This sort of thing is actually not that uncommon. They could have gotten your CC number from any number of places. Mine was probably stolen from my bank, or from the Visa Corporation itself. They had sent me a notice about six months ago that my card was one of thousands that may have been compromised, but I didn't change it then because I've had it for a dozen years and know the 16-digit number by heart.

In fact, I got my monthly statement yesterday in the mail and noticed two other charges that I will have to call and have removed tomorrow. The interesting part is that one of them was posted two days after the hold was placed on the card.

Stuff happens.
 

Mother in Law had her card used to make purchases a few years back.
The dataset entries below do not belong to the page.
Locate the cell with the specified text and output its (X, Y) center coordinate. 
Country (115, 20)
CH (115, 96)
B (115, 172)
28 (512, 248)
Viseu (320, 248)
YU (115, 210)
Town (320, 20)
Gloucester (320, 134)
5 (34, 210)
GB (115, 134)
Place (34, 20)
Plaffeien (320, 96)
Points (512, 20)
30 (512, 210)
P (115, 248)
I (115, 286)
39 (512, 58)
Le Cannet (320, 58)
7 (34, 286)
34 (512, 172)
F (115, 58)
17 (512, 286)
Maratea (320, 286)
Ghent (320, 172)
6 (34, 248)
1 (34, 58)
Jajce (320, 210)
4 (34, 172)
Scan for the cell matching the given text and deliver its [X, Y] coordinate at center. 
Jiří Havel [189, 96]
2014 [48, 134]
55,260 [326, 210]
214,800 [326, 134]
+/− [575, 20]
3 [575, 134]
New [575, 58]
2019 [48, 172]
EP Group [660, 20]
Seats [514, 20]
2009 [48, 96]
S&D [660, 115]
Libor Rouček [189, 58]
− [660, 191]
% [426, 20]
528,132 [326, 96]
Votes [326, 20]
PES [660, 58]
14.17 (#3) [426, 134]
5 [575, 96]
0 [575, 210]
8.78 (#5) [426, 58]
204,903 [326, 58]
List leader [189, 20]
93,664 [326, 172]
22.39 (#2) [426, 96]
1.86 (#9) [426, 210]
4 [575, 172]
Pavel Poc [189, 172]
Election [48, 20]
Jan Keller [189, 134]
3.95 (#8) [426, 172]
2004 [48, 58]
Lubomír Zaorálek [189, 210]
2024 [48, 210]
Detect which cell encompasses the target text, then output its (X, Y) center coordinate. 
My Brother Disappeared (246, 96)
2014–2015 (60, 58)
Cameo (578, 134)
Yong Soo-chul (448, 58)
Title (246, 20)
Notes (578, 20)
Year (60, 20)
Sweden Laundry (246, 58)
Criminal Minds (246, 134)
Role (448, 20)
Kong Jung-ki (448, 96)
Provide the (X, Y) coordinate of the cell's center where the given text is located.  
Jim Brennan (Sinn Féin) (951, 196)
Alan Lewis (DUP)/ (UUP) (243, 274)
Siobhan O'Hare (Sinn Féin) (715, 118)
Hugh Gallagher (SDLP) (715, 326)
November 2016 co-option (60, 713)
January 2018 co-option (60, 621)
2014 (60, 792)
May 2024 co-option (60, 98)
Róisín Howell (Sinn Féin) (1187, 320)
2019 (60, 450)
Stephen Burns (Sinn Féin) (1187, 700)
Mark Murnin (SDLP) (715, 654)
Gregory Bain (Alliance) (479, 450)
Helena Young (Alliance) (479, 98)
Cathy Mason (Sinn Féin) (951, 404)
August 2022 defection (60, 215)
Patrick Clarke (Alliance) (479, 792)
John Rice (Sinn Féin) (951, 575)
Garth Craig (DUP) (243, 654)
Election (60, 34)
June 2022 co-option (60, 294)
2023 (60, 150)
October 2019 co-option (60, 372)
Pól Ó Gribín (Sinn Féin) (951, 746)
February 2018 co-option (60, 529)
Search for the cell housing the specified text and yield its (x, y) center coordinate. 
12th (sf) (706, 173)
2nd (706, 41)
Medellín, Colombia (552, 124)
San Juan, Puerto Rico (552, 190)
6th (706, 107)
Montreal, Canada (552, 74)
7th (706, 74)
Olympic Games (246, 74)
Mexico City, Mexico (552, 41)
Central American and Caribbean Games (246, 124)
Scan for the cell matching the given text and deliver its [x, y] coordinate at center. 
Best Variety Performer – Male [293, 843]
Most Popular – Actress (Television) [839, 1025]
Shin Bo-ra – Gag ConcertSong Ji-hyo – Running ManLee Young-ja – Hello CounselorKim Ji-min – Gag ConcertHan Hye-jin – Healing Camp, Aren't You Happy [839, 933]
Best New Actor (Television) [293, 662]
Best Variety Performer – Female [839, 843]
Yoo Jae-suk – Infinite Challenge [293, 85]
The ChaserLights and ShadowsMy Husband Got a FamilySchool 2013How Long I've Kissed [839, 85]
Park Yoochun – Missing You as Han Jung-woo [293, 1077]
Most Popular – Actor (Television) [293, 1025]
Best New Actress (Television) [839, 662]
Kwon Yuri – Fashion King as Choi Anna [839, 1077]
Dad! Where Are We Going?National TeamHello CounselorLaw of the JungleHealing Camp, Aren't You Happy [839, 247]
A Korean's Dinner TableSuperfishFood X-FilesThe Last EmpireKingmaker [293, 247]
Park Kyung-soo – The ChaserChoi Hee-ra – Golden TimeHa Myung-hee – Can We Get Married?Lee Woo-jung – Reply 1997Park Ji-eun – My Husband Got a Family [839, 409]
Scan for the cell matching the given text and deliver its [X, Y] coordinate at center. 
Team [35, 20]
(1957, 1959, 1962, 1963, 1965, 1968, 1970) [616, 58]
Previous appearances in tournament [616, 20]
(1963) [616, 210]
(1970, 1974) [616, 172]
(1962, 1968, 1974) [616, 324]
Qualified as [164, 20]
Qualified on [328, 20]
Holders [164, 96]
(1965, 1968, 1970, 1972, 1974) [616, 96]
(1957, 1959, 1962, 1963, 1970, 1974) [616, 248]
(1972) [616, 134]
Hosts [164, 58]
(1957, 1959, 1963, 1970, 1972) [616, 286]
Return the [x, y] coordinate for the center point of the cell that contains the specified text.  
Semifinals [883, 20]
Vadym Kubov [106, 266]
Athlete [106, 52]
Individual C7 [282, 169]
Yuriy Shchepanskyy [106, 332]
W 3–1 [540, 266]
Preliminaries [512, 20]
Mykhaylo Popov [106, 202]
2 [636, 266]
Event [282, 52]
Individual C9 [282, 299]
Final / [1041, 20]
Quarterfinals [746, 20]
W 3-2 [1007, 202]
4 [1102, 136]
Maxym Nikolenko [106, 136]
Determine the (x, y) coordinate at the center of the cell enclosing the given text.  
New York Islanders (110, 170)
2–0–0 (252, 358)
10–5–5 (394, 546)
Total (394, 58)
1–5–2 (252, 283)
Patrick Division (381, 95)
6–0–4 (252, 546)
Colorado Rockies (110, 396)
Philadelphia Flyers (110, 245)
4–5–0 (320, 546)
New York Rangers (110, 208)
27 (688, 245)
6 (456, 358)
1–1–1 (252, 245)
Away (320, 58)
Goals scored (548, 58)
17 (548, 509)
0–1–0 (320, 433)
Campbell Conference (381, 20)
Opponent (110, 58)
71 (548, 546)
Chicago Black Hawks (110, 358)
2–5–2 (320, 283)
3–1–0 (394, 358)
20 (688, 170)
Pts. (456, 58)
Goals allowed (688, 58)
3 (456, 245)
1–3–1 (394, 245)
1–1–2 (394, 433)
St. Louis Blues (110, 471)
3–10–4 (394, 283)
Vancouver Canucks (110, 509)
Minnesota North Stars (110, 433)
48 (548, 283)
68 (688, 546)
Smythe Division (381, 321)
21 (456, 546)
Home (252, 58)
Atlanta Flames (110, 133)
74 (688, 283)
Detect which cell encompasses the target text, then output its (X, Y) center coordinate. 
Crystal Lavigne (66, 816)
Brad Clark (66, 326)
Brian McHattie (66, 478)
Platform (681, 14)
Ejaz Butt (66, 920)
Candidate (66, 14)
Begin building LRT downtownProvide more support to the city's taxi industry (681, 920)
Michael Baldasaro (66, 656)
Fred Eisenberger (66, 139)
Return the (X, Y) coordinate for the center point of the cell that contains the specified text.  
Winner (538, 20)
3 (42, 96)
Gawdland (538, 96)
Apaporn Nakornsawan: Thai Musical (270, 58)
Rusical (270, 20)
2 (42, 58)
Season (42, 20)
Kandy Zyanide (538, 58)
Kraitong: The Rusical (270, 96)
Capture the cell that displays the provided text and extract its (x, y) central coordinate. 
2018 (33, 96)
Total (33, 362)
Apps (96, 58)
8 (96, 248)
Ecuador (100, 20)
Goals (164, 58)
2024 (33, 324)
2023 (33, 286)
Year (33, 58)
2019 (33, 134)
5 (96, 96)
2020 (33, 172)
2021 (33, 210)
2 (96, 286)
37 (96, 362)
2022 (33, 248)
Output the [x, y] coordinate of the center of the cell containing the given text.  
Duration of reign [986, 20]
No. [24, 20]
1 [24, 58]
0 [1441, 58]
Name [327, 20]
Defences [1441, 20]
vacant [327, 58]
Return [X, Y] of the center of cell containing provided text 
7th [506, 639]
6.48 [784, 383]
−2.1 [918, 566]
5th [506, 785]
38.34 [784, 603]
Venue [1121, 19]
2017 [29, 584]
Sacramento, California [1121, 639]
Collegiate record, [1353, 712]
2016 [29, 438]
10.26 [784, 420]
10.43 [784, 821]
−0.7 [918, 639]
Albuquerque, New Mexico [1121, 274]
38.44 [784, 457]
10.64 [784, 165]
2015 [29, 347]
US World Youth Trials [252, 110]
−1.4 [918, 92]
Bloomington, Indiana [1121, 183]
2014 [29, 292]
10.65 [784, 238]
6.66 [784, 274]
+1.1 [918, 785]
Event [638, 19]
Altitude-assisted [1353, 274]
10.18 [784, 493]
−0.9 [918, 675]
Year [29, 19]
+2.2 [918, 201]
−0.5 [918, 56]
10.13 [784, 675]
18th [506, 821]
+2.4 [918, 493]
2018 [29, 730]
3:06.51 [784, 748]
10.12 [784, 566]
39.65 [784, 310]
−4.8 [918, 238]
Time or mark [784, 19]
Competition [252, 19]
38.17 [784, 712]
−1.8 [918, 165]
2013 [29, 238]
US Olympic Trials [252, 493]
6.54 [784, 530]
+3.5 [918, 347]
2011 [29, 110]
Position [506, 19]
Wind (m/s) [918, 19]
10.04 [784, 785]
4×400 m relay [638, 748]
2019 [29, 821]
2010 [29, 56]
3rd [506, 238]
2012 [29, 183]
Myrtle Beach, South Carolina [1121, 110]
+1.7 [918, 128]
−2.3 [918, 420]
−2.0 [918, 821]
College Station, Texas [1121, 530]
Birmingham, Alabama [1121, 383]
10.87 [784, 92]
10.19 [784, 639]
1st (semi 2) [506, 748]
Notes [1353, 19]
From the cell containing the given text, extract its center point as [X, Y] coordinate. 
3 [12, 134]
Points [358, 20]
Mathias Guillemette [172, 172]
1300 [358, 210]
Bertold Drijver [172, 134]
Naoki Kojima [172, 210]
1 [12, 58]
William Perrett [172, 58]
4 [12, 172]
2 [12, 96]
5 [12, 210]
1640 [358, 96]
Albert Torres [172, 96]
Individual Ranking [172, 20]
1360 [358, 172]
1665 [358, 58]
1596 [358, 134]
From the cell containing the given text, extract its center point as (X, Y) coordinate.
She found out through her card where the purchases were made and she called company- they would not tell her anything about the purchase, so she called back and informed them that the purchase had not arrived and wanted the shipping address (after she varified who she was with them). They told her the address.

Interestingly she knew those involved.

Might be worth it to see if you can locate who made the purchases, and give them a call.

Best of luck. :)
 


How much it gets used might not matter. A surprising amount of the time, these things are stolen by hacking the databases of banks which sponsor them. As you can probably understand, the banks don't publicize this very much.
 

Some time ago, a third party exposed a whole mess of Bank of America card numbers. They notified me of the exposure. I never saw any odd purchases on my card, but a couple of weeks ago, they replaced my card anyway, with a new number, as a precaution.

You may be one of the unlucky folks whose numbers got exposed and used...
 

I had the same thing happen to me a few weeks back - 5k of air travel tickets to spain or something. The girl at Visa was really, nice - made me sign a fraud form, and got me a new card.
 

My brother had a problem with this last year. His card was one of the lot of card numbers that were stolen last summer. The issuing bank canceled the card and sent a new one. He even called and confirmed the cancellation.

2-3 months later, he was shopping with his new card, but it was declined at checkout. On calling the bank, he found out that someone had used his OLD card number (the one cancelled several months earlier) to purchase things online. There was no way the card should have worked. Even the bank was baffled, but still, they had to "honor" the charges.

It took him a month and a half to finally get the charges taken off. Suffice it to say that he no longer does business with that bank.